She laid her Bible on the kitchen table and replenished the fire in the hearth, then stoked the flames until the fresh wood caught. The firelight cast a warm umber glow around her. Tempy had left the coffee kettle filled with water and hanging from the pot crane in the hearth. Lizzie swung the kettle over the fire to start the water boiling. She prayed Conrad and the other men the Federals had taken one week ago were faring well. She could still see Conrad waving from the back of the wagon, his expression full of uncertainty and fear.
She’d promised the remaining soldiers she’d read the final installment of A Christmas Carol tonight, and she and Tempy had a special surprise for James too. Then she planned on sending the book to Conrad and the other men, if that were possible. Sister Mary Grace told her yesterday that they had not yet received word from Sister Catherine Margaret. Only after Lizzie was in bed last night did she recall the nun’s last instruction to her.
She sat down at the kitchen table, lit the oil lamp, and turned in the Old Testament to the book of Psalms. Psalm 27, Miss Clouston. Do you know it? Lizzie felt the touch of a smile recalling the ever-present hope in Sister Catherine’s voice. Well, read it again. Soon. And be encouraged!
Lizzie pulled the oil lamp closer, and as she read the first verse, she felt the heaviness inside begin to lift. The LORD is my light and my salvation; whom shall I fear? the LORD is the strength of my life; of whom shall I be afraid?
Her eyes devoured the text. Her heart drank it in. Only once she finished reading did she hear the water boiling for the coffee. She added coffee grounds to the pot, gave it a quick stir, and began reading the psalm a second time. She knew she’d read these verses before, but the way they spoke to her now, the words so applicable to what the country was going through at the—
“I said good mornin’, Miss Lizzie!”
Lizzie looked up to see Tempy standing there watching her, an inquisitive smile on her face.

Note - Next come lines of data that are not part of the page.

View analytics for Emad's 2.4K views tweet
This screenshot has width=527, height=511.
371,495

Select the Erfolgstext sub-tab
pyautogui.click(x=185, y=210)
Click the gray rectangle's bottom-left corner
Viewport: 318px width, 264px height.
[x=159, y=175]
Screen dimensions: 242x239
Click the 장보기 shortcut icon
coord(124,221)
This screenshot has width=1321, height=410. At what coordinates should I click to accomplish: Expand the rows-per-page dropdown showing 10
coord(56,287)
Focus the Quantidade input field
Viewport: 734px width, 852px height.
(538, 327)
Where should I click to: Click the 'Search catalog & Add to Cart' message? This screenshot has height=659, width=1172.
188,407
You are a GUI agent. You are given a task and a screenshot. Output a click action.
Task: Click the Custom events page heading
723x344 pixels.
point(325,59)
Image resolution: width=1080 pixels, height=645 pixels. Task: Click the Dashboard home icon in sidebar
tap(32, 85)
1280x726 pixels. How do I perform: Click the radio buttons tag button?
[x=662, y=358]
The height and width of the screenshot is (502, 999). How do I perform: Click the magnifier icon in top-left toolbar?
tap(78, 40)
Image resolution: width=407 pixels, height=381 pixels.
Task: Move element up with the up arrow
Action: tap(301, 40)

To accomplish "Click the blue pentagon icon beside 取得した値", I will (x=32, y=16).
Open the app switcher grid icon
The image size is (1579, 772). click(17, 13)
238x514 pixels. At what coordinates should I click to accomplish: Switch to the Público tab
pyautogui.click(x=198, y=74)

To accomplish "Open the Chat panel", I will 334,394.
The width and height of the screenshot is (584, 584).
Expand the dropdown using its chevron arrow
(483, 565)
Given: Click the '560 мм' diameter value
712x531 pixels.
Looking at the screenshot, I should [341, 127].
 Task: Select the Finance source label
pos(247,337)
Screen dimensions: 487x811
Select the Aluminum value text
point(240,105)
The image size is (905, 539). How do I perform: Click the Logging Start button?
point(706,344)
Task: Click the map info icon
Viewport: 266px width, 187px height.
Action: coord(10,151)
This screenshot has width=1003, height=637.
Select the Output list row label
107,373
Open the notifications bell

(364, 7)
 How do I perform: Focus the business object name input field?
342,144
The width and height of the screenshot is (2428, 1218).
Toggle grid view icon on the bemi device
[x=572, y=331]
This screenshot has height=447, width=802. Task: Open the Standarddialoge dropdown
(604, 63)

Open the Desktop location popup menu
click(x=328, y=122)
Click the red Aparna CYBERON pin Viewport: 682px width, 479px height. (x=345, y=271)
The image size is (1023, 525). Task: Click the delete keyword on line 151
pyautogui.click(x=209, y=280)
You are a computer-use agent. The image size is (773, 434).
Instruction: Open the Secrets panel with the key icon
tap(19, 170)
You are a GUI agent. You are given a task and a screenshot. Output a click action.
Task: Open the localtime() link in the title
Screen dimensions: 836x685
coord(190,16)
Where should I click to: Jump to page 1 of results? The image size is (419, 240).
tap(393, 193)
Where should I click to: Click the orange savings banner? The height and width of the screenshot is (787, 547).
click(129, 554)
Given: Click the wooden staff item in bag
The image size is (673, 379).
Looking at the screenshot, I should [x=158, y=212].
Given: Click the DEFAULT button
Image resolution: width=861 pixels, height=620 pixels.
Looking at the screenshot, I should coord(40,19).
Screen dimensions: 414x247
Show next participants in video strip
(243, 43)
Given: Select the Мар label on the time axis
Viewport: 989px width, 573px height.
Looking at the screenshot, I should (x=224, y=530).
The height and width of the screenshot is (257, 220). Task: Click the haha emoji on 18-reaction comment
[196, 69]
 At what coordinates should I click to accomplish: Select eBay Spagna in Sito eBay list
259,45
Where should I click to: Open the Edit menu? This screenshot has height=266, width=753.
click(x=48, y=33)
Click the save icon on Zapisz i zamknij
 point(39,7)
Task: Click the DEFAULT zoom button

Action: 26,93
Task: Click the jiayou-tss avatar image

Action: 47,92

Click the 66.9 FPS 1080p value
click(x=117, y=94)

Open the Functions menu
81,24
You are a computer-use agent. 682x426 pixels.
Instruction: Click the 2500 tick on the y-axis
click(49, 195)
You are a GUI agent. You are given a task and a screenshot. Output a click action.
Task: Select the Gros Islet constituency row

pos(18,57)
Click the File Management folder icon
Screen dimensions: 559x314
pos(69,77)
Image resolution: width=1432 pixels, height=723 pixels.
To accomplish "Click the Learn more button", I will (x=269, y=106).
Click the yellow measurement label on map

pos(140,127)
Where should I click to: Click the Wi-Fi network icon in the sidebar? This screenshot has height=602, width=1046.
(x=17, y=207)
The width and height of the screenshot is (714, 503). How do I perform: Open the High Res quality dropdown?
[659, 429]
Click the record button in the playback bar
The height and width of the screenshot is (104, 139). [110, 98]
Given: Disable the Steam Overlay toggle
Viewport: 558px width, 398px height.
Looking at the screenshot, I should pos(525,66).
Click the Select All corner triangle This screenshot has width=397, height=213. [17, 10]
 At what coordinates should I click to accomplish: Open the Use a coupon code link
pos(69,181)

Lizzie breathed a little laugh. “Good morning, Tempy. I’m sorry, I didn’t hear you come in.”
Tempy’s gaze dropped to the open Bible. “What you reading there?” She claimed the chair beside Lizzie.
“Some verses Sister Catherine encouraged me to read before she left with the men last weekend.”
Tempy looked back at the Bible, then up at her. “What’s the good Lord say in them verses?”
Lizzie turned the Bible around so Tempy could see it too, and with her forefinger she traced a path beneath the words as she read. Tempy stared intently at the page. Lizzie looked up when she finished.
Tempy gestured. “Would you read the part again about waitin’ on the Lord? That’s my favorite of all.”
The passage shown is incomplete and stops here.